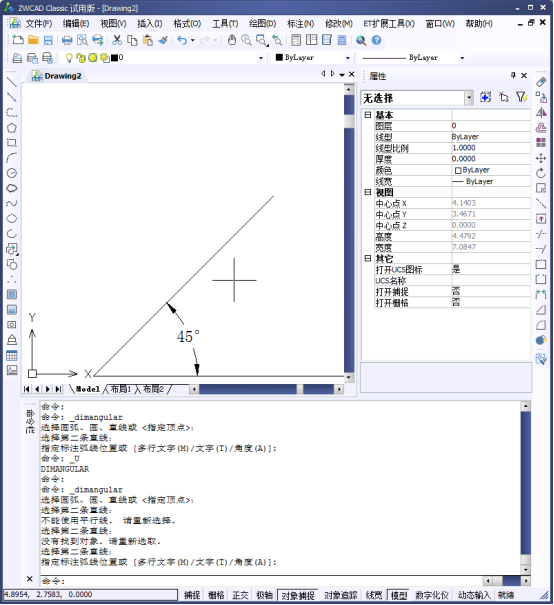
Task: Open the 无选择 selection dropdown
Action: tap(469, 98)
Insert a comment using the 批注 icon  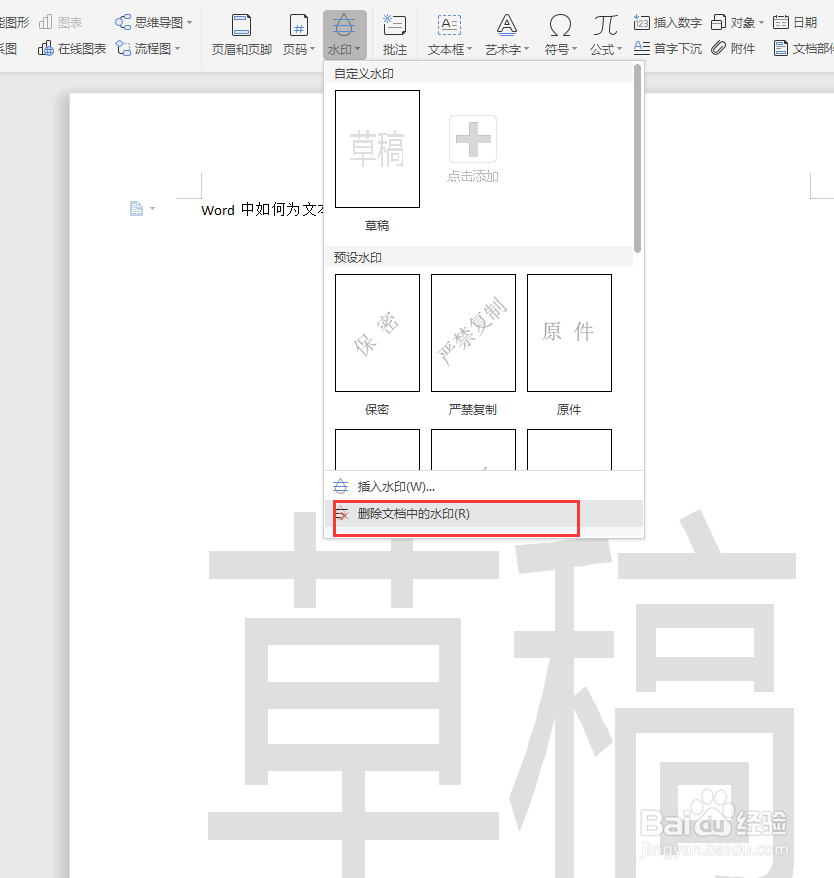point(395,33)
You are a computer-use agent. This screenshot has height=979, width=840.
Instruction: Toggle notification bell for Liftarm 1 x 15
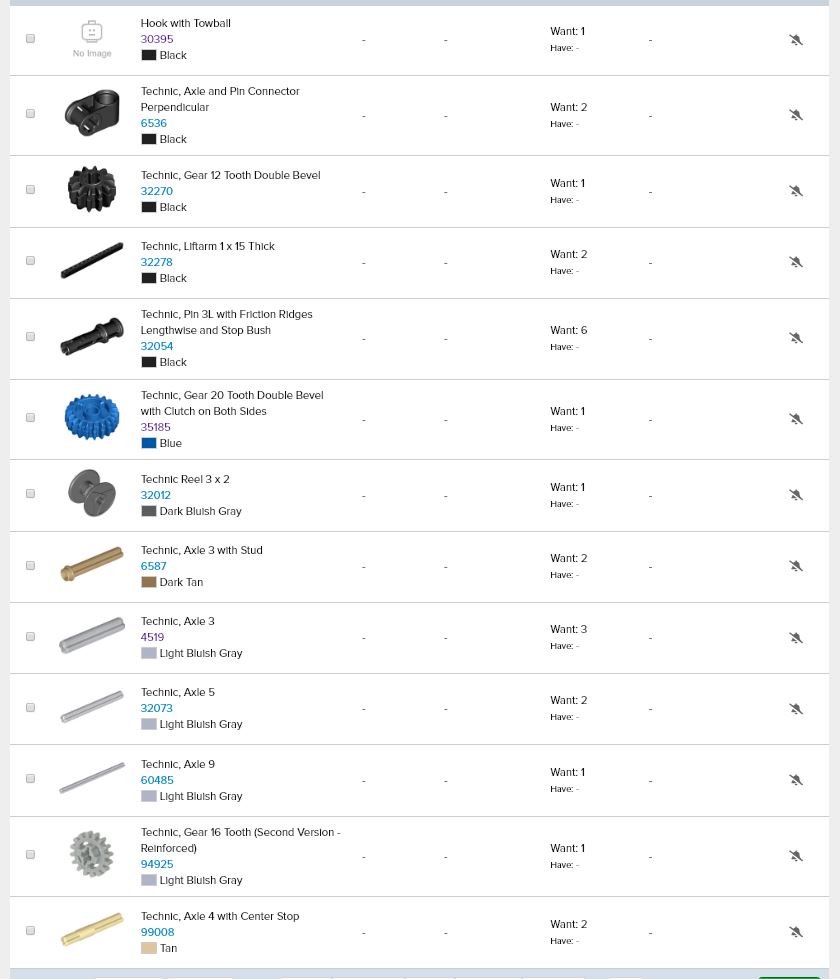[796, 262]
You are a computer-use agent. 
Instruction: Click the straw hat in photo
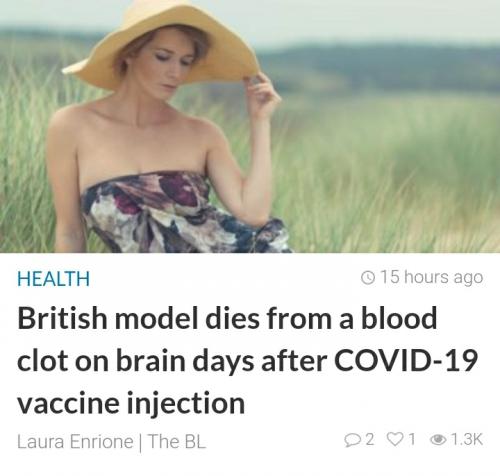(160, 43)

--- --- ---

EXERCISE DETAILS
Copy out, from the records above, every line that holds the string "computer".

RESPONSE AREA
You are a computer-use agent. This screenshot has height=979, width=840.
You are a computer-use agent. 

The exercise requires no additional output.